Starring: Martin Compston, Michelle Coulter, Annmarie Fulton
Director: Ken Loach
Running Time: 106 mins
Sweet Sixteen is a British film about a Scottish teenager who aims to create a normal family life for when his mum is released from prison, however in his situation, he must find a way to raise money for a home.
Well, this is a different look at the usual problematic youth story, with more hints of positivity behind it than total doom and gloom. Despite that, it’s still a very brutal story, and as gritty as any you’d normally expect, however I didn’t find it anywhere near as intriguing or emotional as I thought it would be, with this more unorthodox approach.
Generally, you get these sort of films coming along, and they normally bring across a message about how terrible youth are nowadays and that they’re all troublemakers and ne’er-do-wells, and that can be a little tedious and out of touch.
However, the most impressive thing about this film is how it looks at this phenomenon from a different approach. Instead of directly placing the blame on young people, it shows that social situations and upbringings are a much more significant cause of this sort of behaviour.

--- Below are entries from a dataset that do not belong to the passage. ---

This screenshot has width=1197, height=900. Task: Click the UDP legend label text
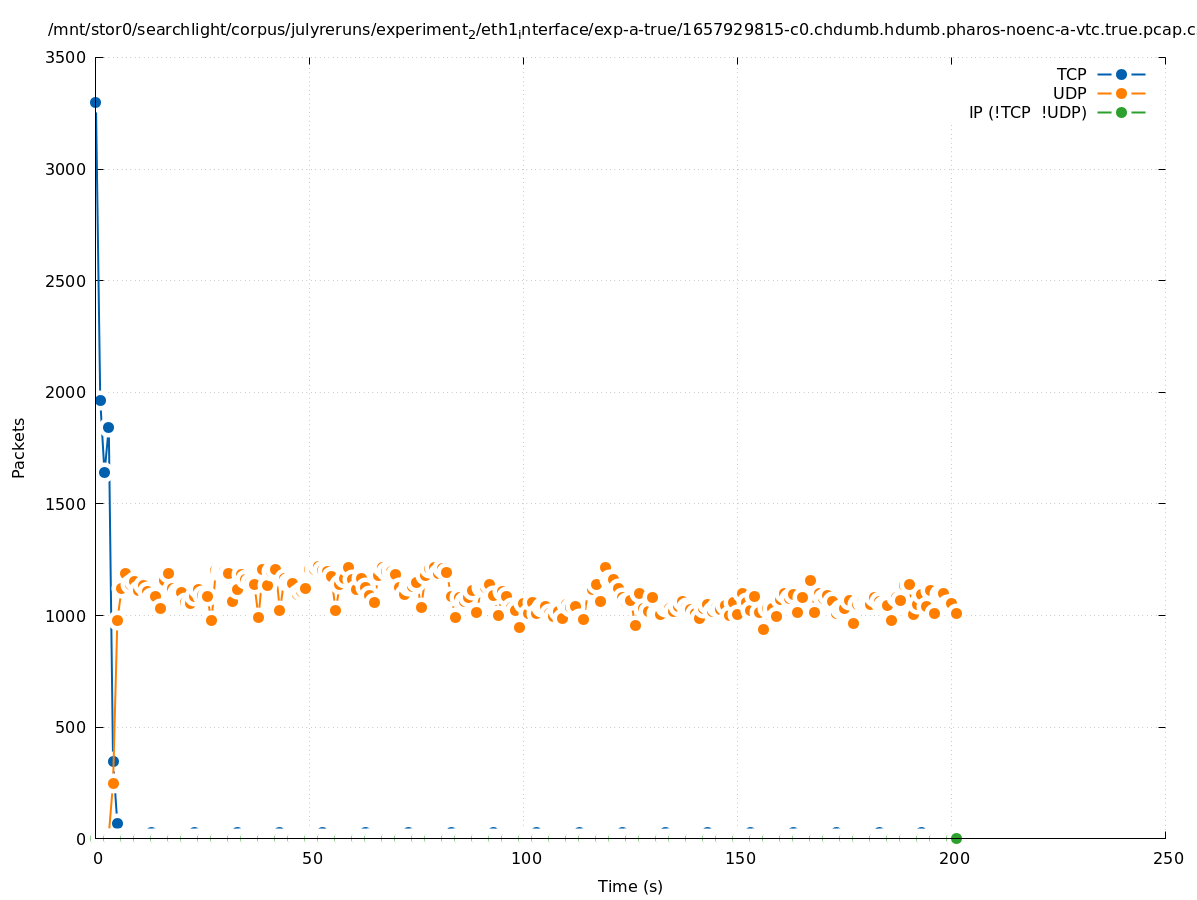(x=1069, y=93)
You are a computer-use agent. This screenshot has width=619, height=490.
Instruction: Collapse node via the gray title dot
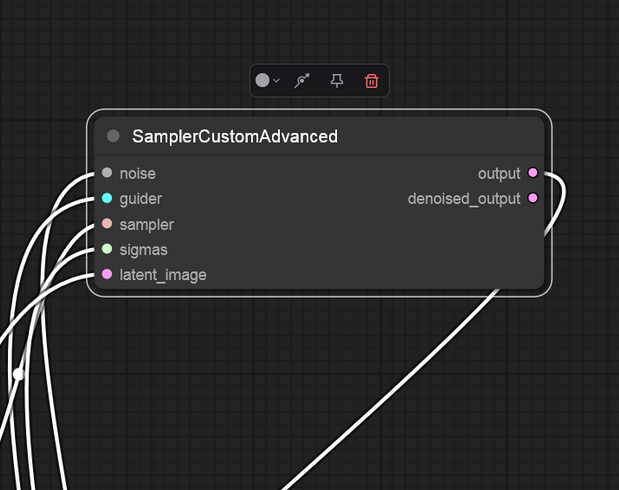click(x=113, y=136)
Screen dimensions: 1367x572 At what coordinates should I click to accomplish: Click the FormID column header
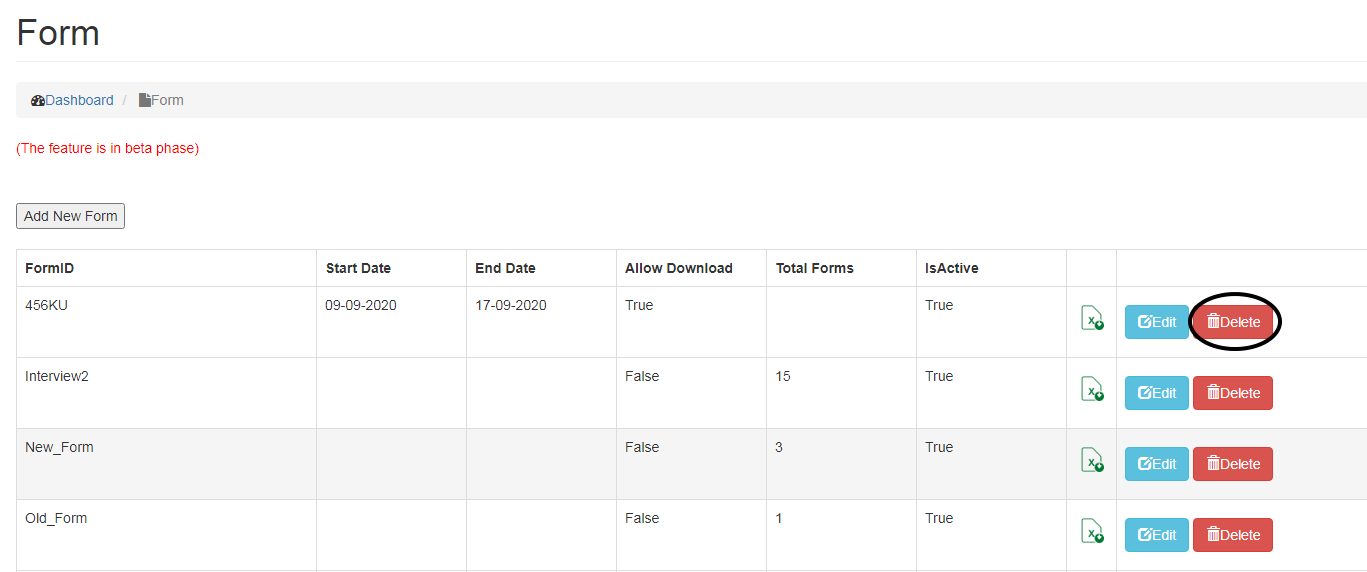pos(50,268)
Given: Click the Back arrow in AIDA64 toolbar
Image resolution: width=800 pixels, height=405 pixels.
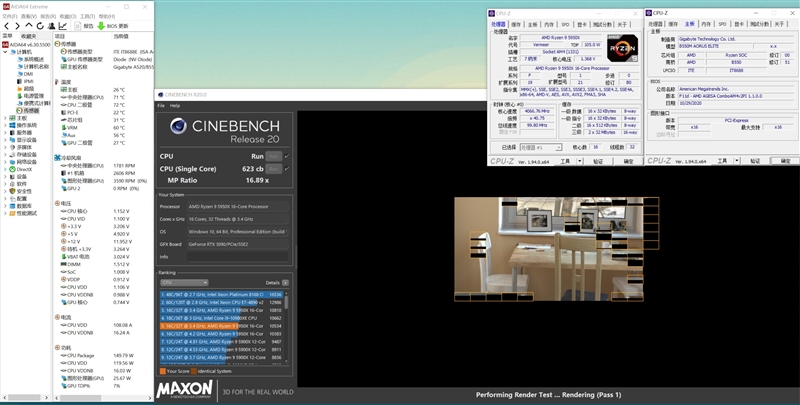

And that was definitely a very interesting theme to follow along to, because as you see this young man descend into the drug/crime underworld, you don’t look upon him with disappointment or disdain, but are instead sympathetic towards him, knowing that his fundamental intentions are good.
However, apart from that story, there wasn’t too much else to be interested by in this film in my opinion. It’s full of initially shocking characters, but I felt as if there was a bit of a lack of development as the film went on, while the relationships of some of the supporting characters were almost irrelevant, and didn’t add much to the story at all.
Overall, this gets a 6.8, because despite being fundamentally interesting and different, I was just not consistently intrigued by the characters and main plot.